また、建設業者の多くが取得している 産業廃棄物収集運搬許可も法人格変更で承継できません。
車両登録、積替保管の有無、マニフェスト管理など、行政処分につながりやすいポイントも要注意です。
2. 財務面では「工事進行基準」が最大の焦点
建設業の財務は一般企業と比べて特殊性が強く、特に 工事進行基準の妥当性が重要です。
▢ 工事原価の計上方法
▢ 進捗率の算定方法(出来高・原価比例)
▢ 未成工事支出金・受入金の整合性
▢ 完成工事高の計上タイミング
進行基準の誤りは、利益の過大・過少計上につながり、承継後のトラブルの典型例です。
また、架空外注費や原価付け替えなど、粉飾リスクの有無も慎重に確認する必要があります。
- 税務面では外注費・消費税・固定資産に注意
建設業では、外注費と給与の区分が曖昧になりやすく、源泉徴収漏れが発生しがちです。
また、簡易課税の誤適用や、工事進行基準の税務処理など、建設業特有の論点が多く存在します。

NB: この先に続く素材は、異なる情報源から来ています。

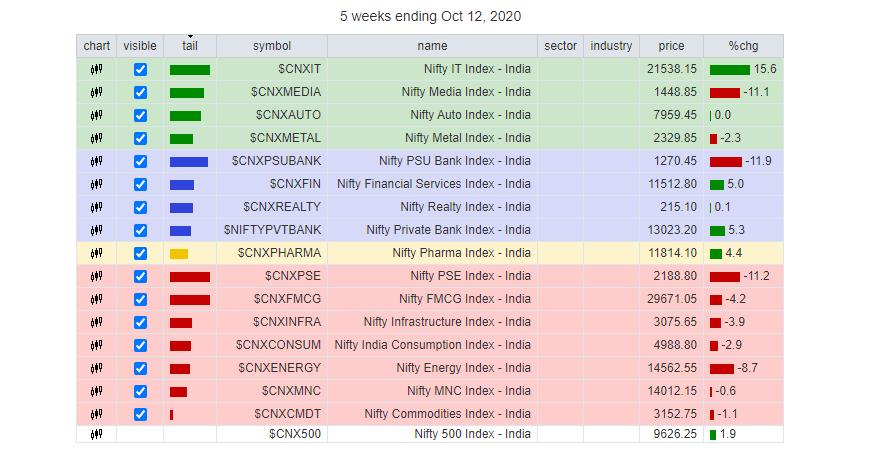Open chart icon for $CNX500 row
Viewport: 881px width, 457px height.
point(97,434)
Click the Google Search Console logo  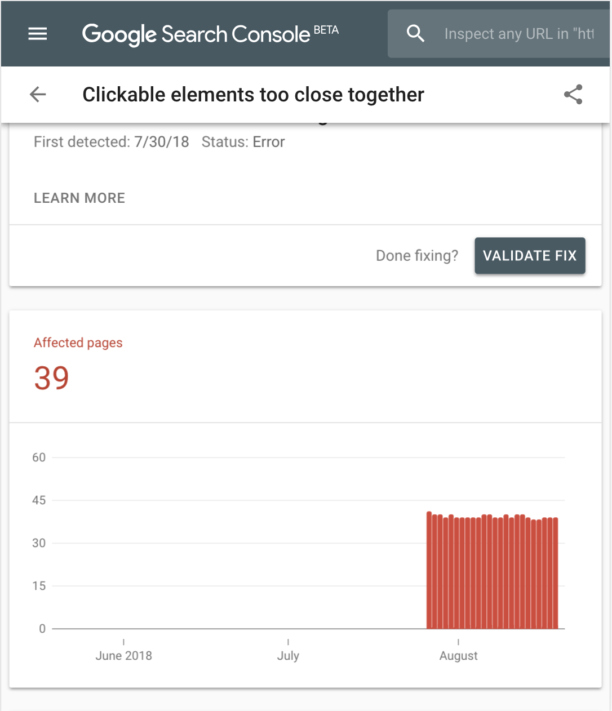point(196,34)
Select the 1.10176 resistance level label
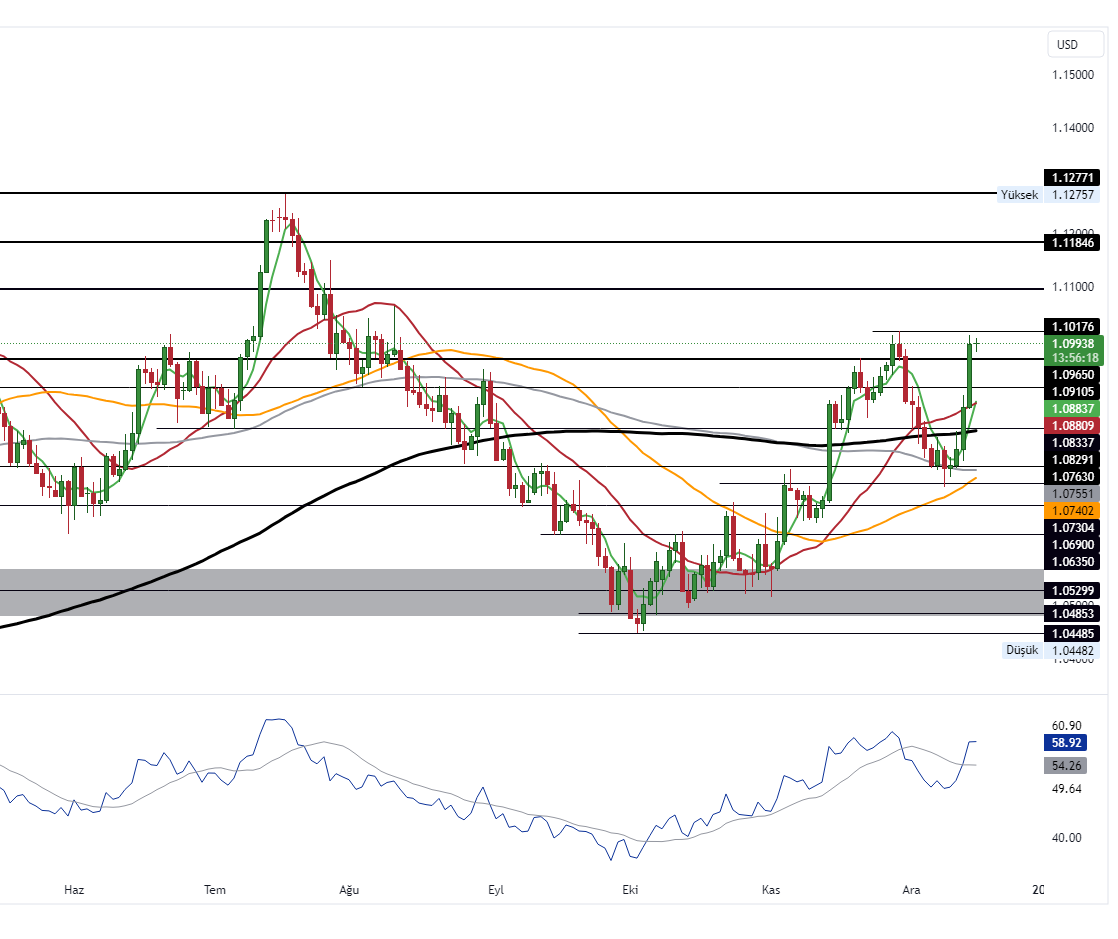This screenshot has width=1118, height=939. click(1072, 326)
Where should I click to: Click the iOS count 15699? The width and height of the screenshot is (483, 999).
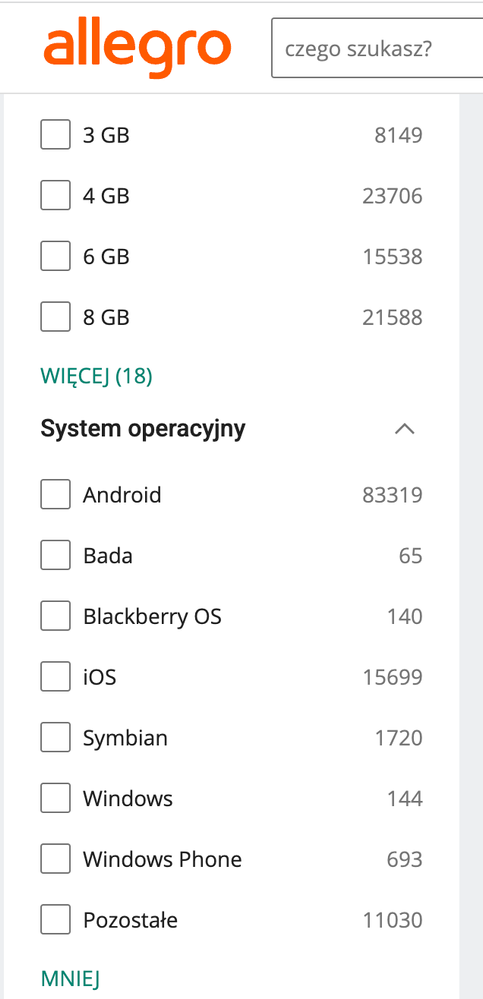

- 人事・労務は“技術者の確保”が会社価値を左右する
建設業の価値は 人材=技術者 に大きく依存します。
▢ 専任技術者・主任技術者の資格と常勤性
▢ 配置技術者の実績
▢ 技術者の年齢構成(高齢化リスク)
▢ 外国人技能実習生・特定技能の管理
▢ 労務管理(36協定、残業時間、社会保険加入)
特に、承継後に技術者が離職すると許可維持が困難になるため、離職リスクの把握は欠かせません。 - 事業面では「地域性」と「元請/下請構造」が重要
建設業は地域密着型のため、事業の安定性は地域の競争環境や取引先構造に左右されます。
▢ 元請比率・下請比率
▢ 公共工事の割合
▢ 主要取引先の依存度
▢ 契約書・施工管理書類の整備状況
▢ 経審の点数と入札参加資格
公共工事が多い会社では、経審の点数=会社の価値 といっても過言ではありません。
行政書士が特に力を発揮できる領域
▢ 建設業許可・産廃許可の要件確認
▢ 経管・専技の資格・常勤性チェック
▢ 決算変更届・事業年度終了報告書の整備
▢ 名義貸しの疑いの有無
▢ 経審の点数分析(推移・改善余地)
建設業の承継では、許認可・技術者・経審の3つが事業価値の根幹であり、行政書士の専門領域と完全に一致します。